[Supplied passage Boundary: Start]
TL: Does that mean we shouldn’t use them?
LR: Not necessarily. It is perfectly legitimate to decide that the better health gained from statins is worth the expense. But it does mean that we need to realize that prevention is not going to help reduce the growth of medical spending.
TL: Some people say, “Yes, but if one life is saved, it’s worth it.” Is there another way to think about the individual vs. the population question?
LR: That’s a choice people can make. But they might want to think about it a little differently. If you think about how many years of good health you can buy for a million dollars, studies show that some interventions buy a lot, others very few. For example, flu shots for the elderly buy a lot of years of good health, but annual Pap smears—as opposed to screening less often—buy very few. The comparison suggests that it’s important to make sure that we do the most effective things first, like the flu shots.
TL: But what about the studies that claim there are savings?
LR: Some studies claim savings but they are usually not just looking at medical costs and savings. You will see studies claiming that a preventive intervention saves five dollars for every one dollar spent. What they are doing is valuing every life saved at the future earnings of the person and including those dollars along with medical costs and savings.
TL: Is that valid?
LR: Not if the point at issue is whether prevention will reduce medical spending.
TL: Does self-management of a disease save money? It’s been promoted as a way to cut costs.
LR: Probably not. And I think it’s important to remember that some things that might reduce medical spending do so by increasing costs outside the medical sector, so they are a kind of cost shifting. This is often true of self-management, which can require considerable time, effort, and cost on the part of the patient, and the patient’s family and friends.
TL: Are people being misled about preventive care ?
LR: It’s so easy for people to misunderstand the issue. I hesitate to think that people who say preventive care saves money are deliberately misleading. I think most of them don’t understand it.
TL: What is cost effectiveness analysis?
LR: It projects the costs and health outcomes from different medical choices. It’s a way of comparing costs and health outcomes for different ways of dealing with a disease, such as preventing it before it happens or waiting until it happens and treating it.
TL: Is the term “cost effective” misused ?
LR: The term once meant cost savings, because it was used in situations where you were getting exactly the same result either way and just wanted the cheapest way to get that result. It still carries that connotation, but now we are looking for the most effective way to spend money. If it costs $5000 to save one year of life with smoking cessation programs, and $200,000 to save one year of life with statins, then we say smoking cessation is more cost effective than statins. But neither one saves money.
TL: What is the conflict between making such choices and marketing new products?
LR: If you make a new product, you want to sell it, but it may not be the most effective thing for peoples’ health, or the most important thing to spend money on. The conflict is between the seller and the health policy maker who wants to make sure that people’s health is well served.
TL: Are we spending our prevention dollars inappropriately?

But "medical spending" is a vague term.
How do you get a number for the cost of our private insurance system? It's been reported that the U.S. spends far more on administration of healthcare than do Canada and other indistrialized nations.
[Supplied passage Boundary: End]
What you will do:
**a)** Reproduce everything in the preventive care interview from "TL: Is that" down to "family and friends.", substituting "self-care" for "self-management".
**b)** In the preventive care interview, what does it cost to save one year of life with smoking cessation programs?
**c)** Carry on the interview on preventive care and medical spending from its last sentence.
The listing that follows is separate material, unrelated to the interview on preventive care.
[Given information Boundary: Start]
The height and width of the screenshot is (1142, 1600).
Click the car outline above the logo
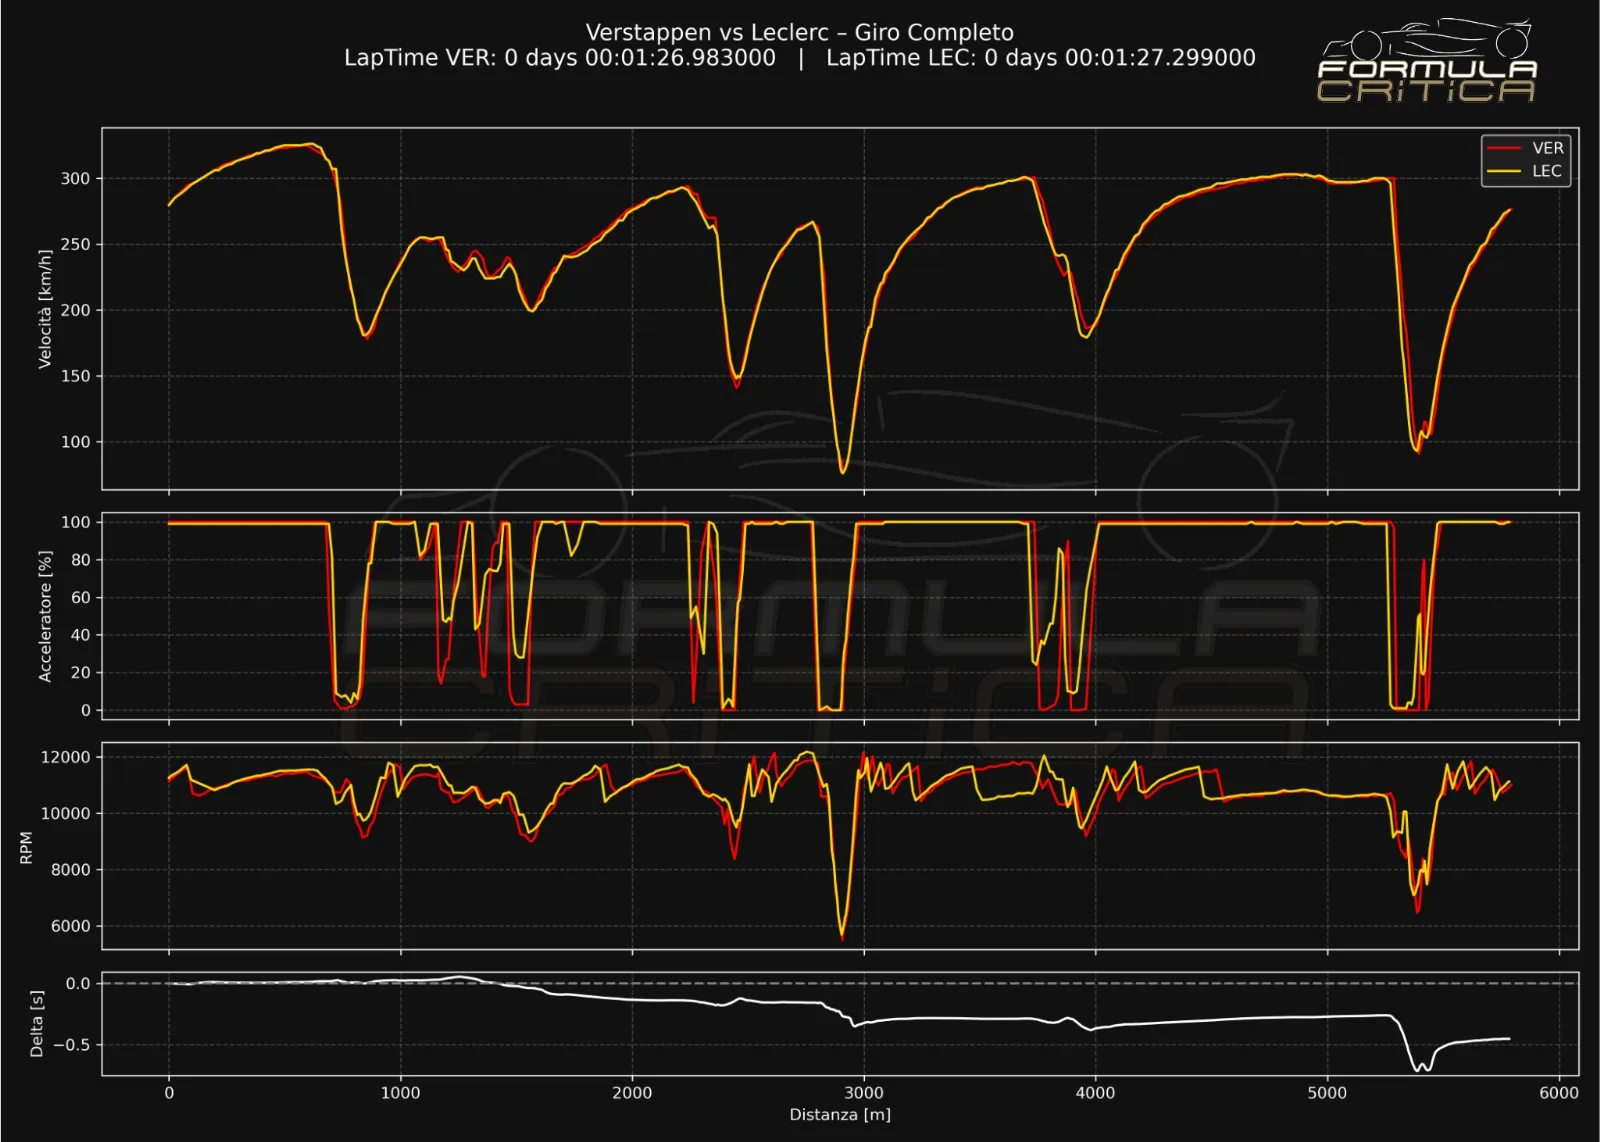(x=1428, y=40)
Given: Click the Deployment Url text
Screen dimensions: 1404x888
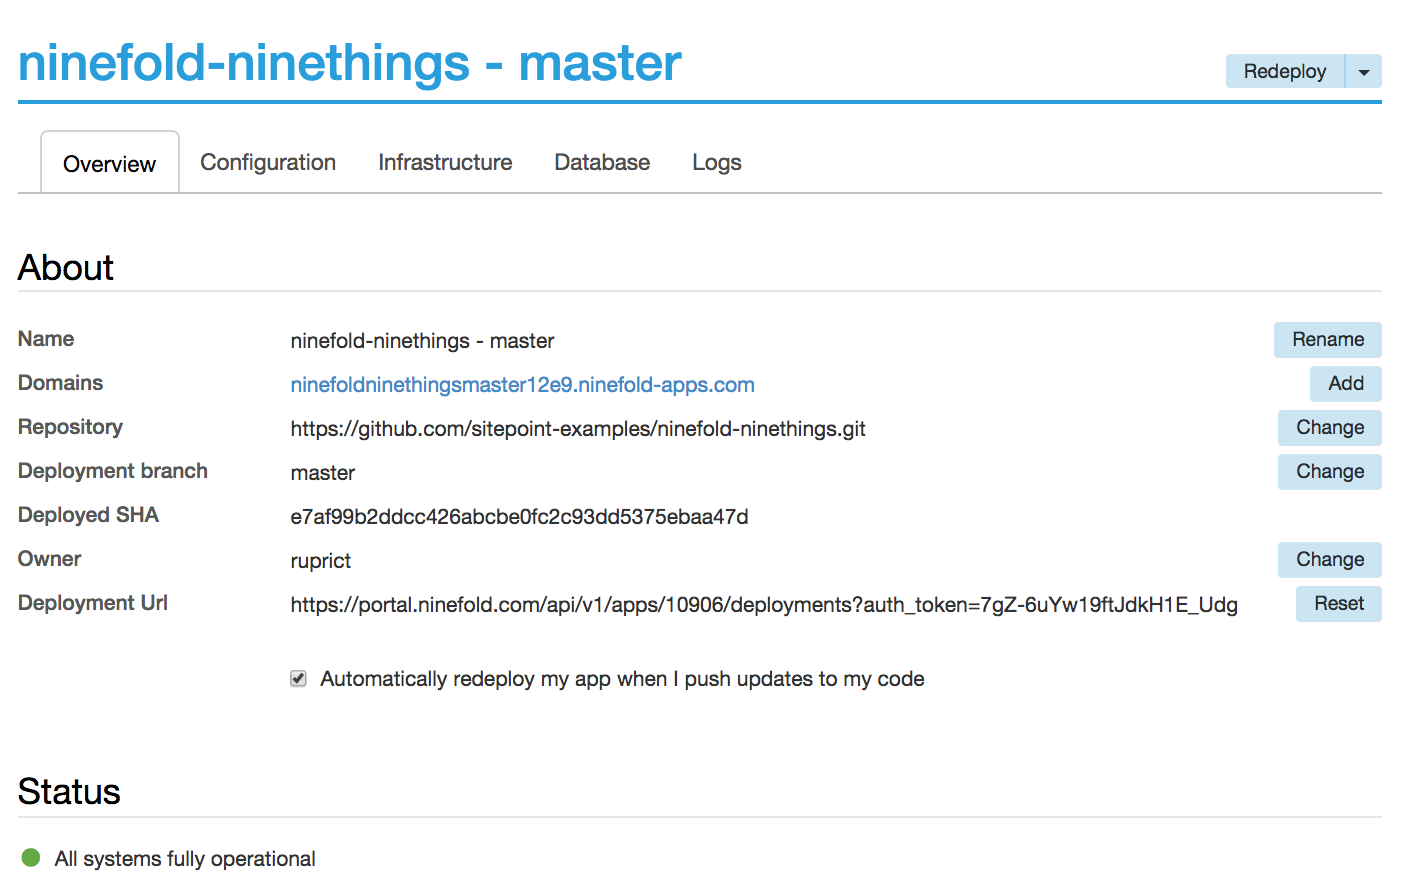Looking at the screenshot, I should coord(763,604).
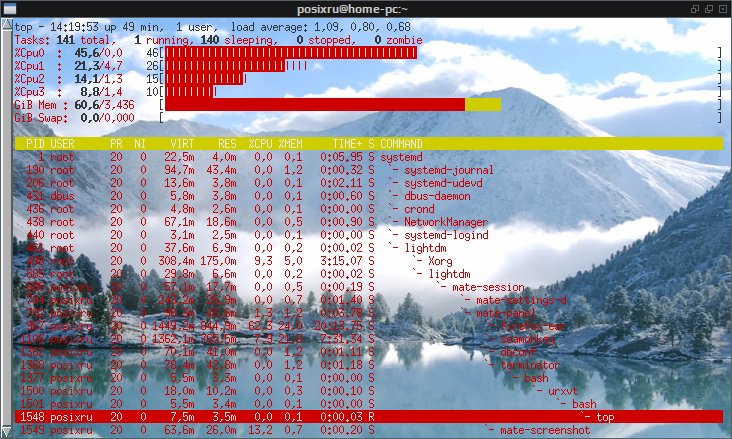Click the posixru@home-pc title bar text
The image size is (732, 439).
point(352,9)
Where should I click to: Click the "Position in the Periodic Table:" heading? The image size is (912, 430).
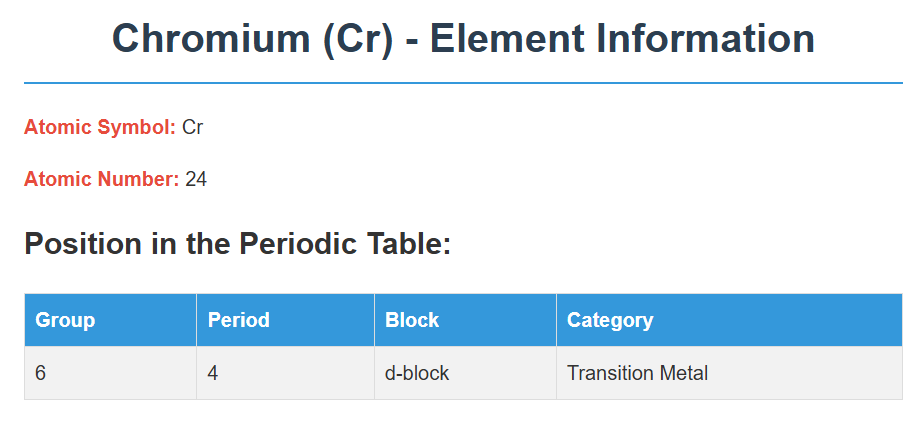click(x=237, y=243)
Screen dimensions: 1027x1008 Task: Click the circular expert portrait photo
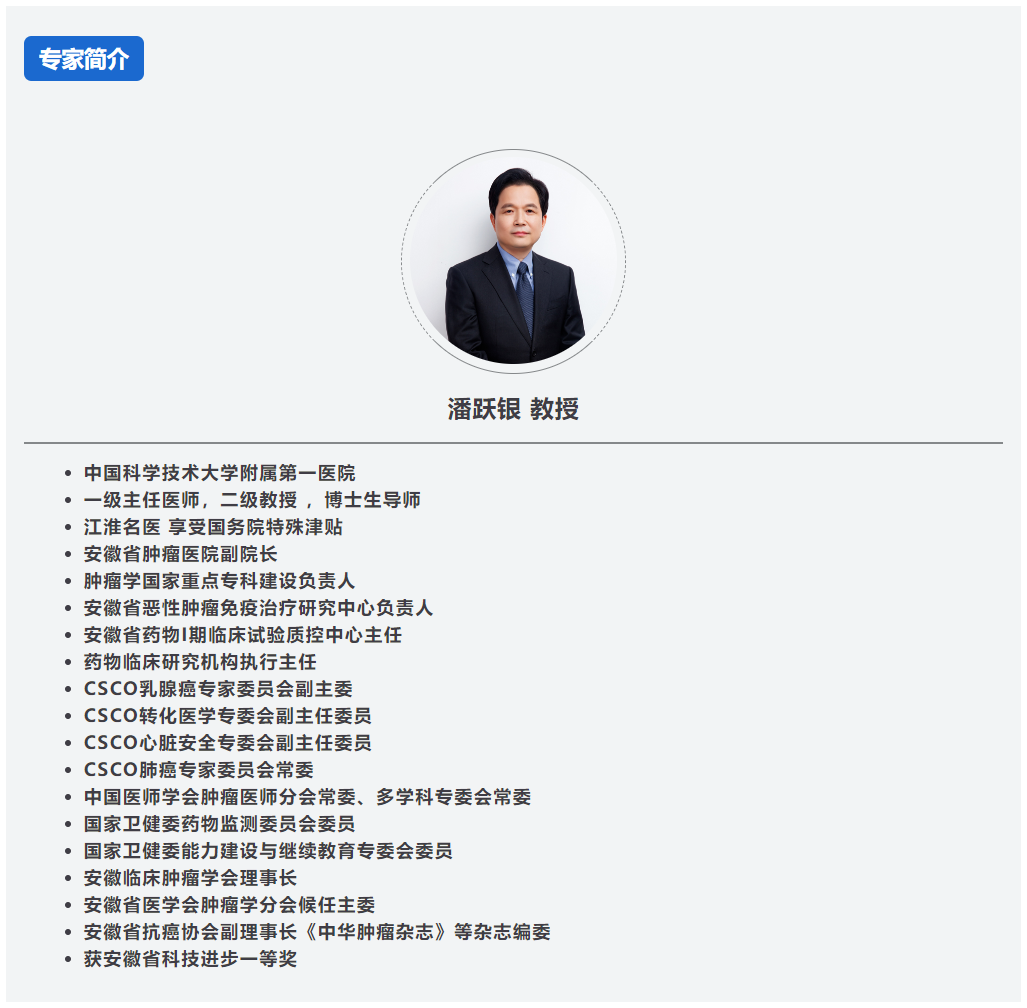tap(514, 262)
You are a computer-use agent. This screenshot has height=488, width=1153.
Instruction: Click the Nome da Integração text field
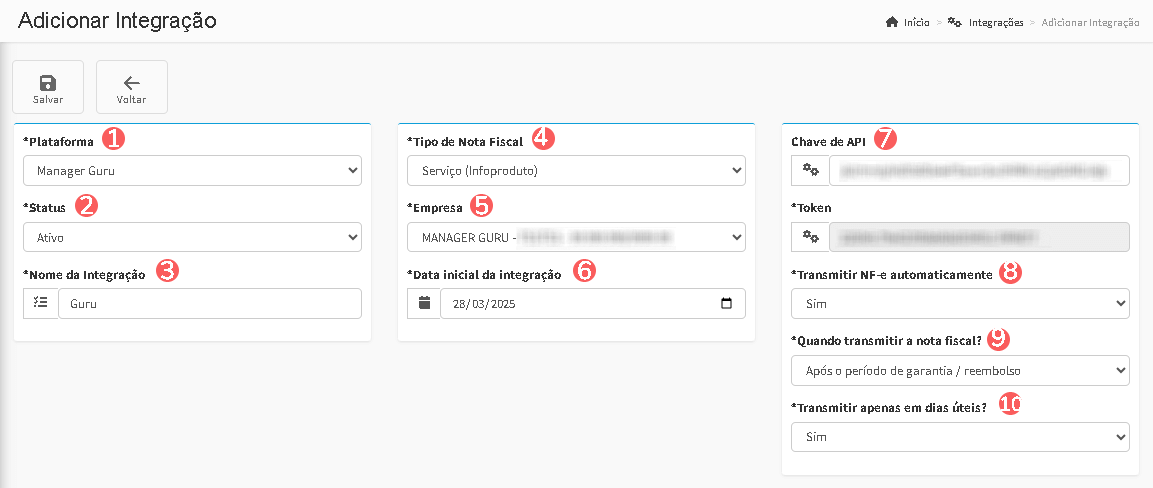pos(210,304)
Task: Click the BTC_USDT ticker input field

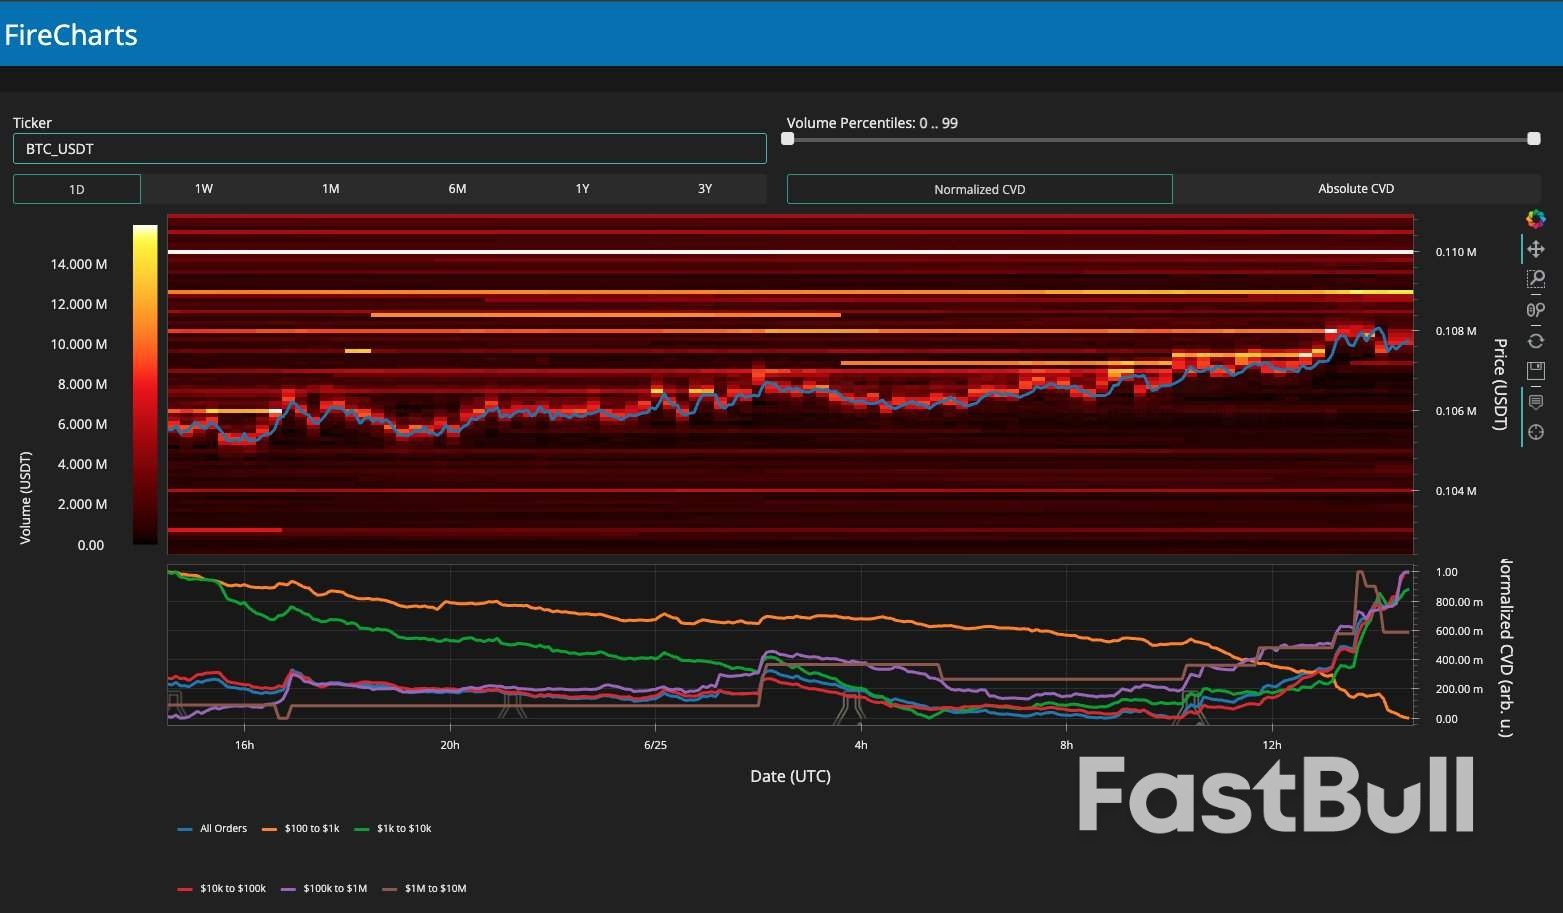Action: click(389, 149)
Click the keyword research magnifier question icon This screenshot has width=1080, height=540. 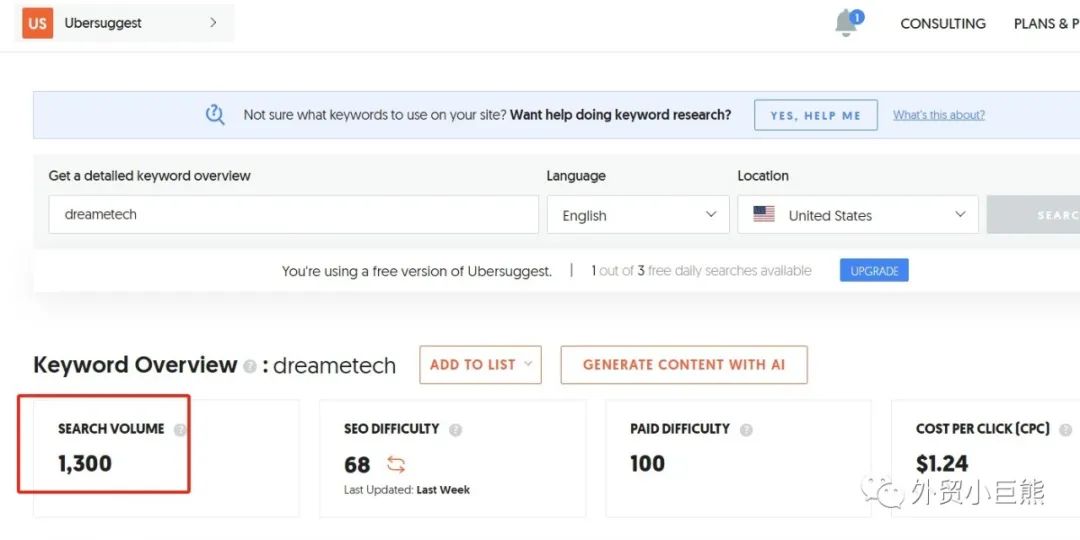pos(215,115)
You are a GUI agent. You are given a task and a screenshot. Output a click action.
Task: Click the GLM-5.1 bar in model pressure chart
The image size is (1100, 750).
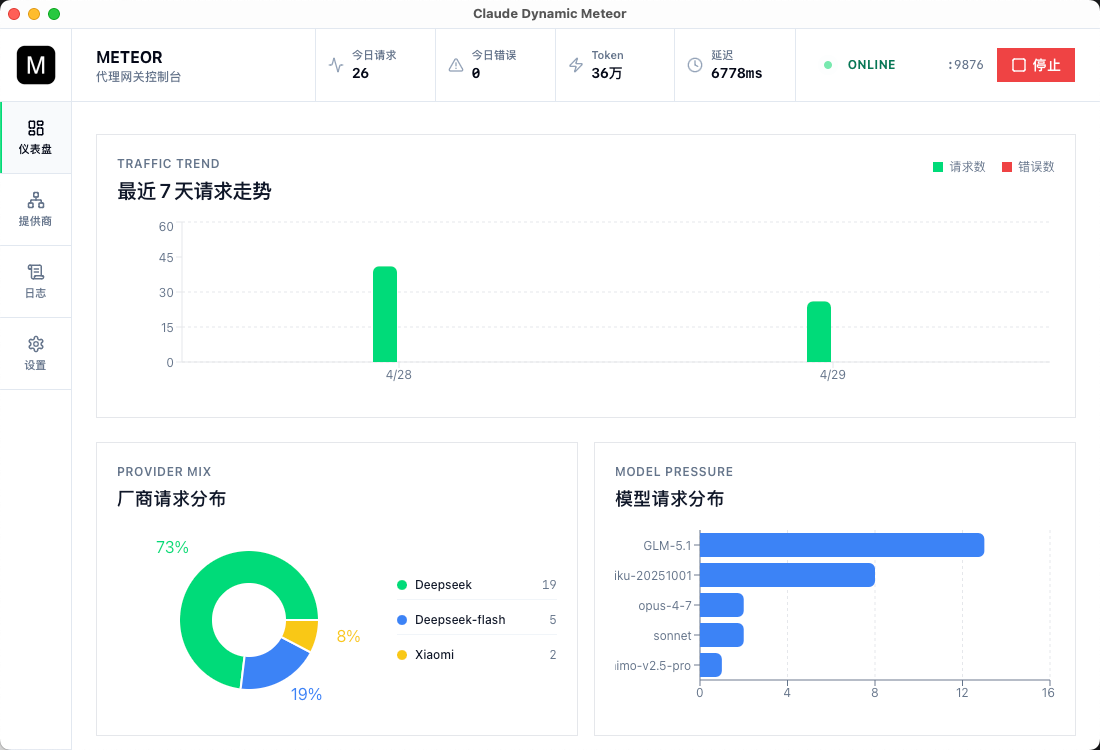click(x=840, y=545)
[Given information Boundary: End]
Outputs for the tasks:
**a)**
TL: Is that valid?
LR: Not if the point at issue is whether prevention will reduce medical spending.
TL: Does self-care of a disease save money? It’s been promoted as a way to cut costs.
LR: Probably not. And I think it’s important to remember that some things that might reduce medical spending do so by increasing costs outside the medical sector, so they are a kind of cost shifting. This is often true of self-care, which can require considerable time, effort, and cost on the part of the patient, and the patient’s family and friends.

**b)** $5000

**c)**
Don't we need to isolate "cost of administering and operating private insurance" and pull that out of "medical spending"? When a 1- or 2-physician office has to hire 2-3 staff people just to handle insurance claims, including repeat submissions and appeals (not to mention the insurers own staffing, administration, advertising, etc.), each with multiple plans and levels -- I suspect this cost might be a big part of medical spending. How can we isolate the cost of our for-profit medical insurance system?
#1 Posted by SB, CJR on Tue 16 Jun 2009 at 05:19 PM
Interesting interview but both parties are speaking from a strictly one sided viewpoint. Numbers. Neither works in the medical field and this should be made very clear.
Prevention, like solar panels, will save money, save lives and possibly save the planet, it just wont do it, on an epidemilogical scale in the near future, certainly not in the short attention spans of those studies quoted.
Any cardiologist will tell you that they rush in to the ER or cath lab so much less often for the mid night heart attack today than when they were in training a short 10 years ago, ditto for diabetic coma, status asmaticus, full blown eclampsia, ARDS and many other preventible emergencies. Thes are generic examples and in each case the admission and weeks of hospital in intensive care would have cost hundreds of thousands of dollars. Cost savings up front!! These are only a few examples of daily events prevented around the world that dont enter those studies. Where I agree with the professor is that the extant system of prevention is subject to much misuse, over use and mostly inappropriate use. Any criticism of preventive care should include a recognition of why prevention gets so expensive, the greed and malfeasance of the Health In dustry, Big Phrma with DTCA, careless media (in a great hurry to make copy with the latest miracle drug) and unscrupulous doctors. Anything less is indeed throwing out swimming pool when all you need is to remove a few floating leaves and a good vacuuum.
#2 Posted by Dr Wilbur larch, CJR on Tue 16 Jun 2009 at 10:28 PM
To SB: "Medical spending" means the goods and services valued in the National Health Expenditure Accounts, which are produced by the US Department of Health and Human Services. Their estimates have been the definitive information on how much the US spends on medical care for more than 50 years and can be found at http://www.cms.hhs.gov/nationalhealthexpenddata/. The administrative costs of our system are a fair point, but not an issue on which I have any special expertise .
Dr. Larch may be thinking of 'business case' analyses when he refers to the "short attention spans" of studies. He will be glad to know that cost-effectiveness analyses (CEAs), on which I base my conclusions, estimate costs and savings over the lifetimes of a cohort of patients, from the beginning of a preventive intervention until all the patients have died, often a span of 60-80 years or more.
CEAs do count those hundreds of thousands of dollars of savings, but they also count the drip-drip-drip of the millions of doctors' visits, millions of prescriptions, millions of monitoring tests, and whatever else is necessary to prevent disease. Added up, those individually-small costs are greater than than the more impressive savings for some patients.
And the savings don't come up front. They can't. Prevention has to start years before the person would develop heart disease. It would be nice if it could start the day before that expensive admission and prevent it then, but we're not there yet.
#3 Posted by Louise Russell, CJR on Wed 17 Jun 2009 at 12:50 PM
It's "preventive," not "prevenative."
You can take the copy editor out of the newsroom, but he stays a copy editor forever.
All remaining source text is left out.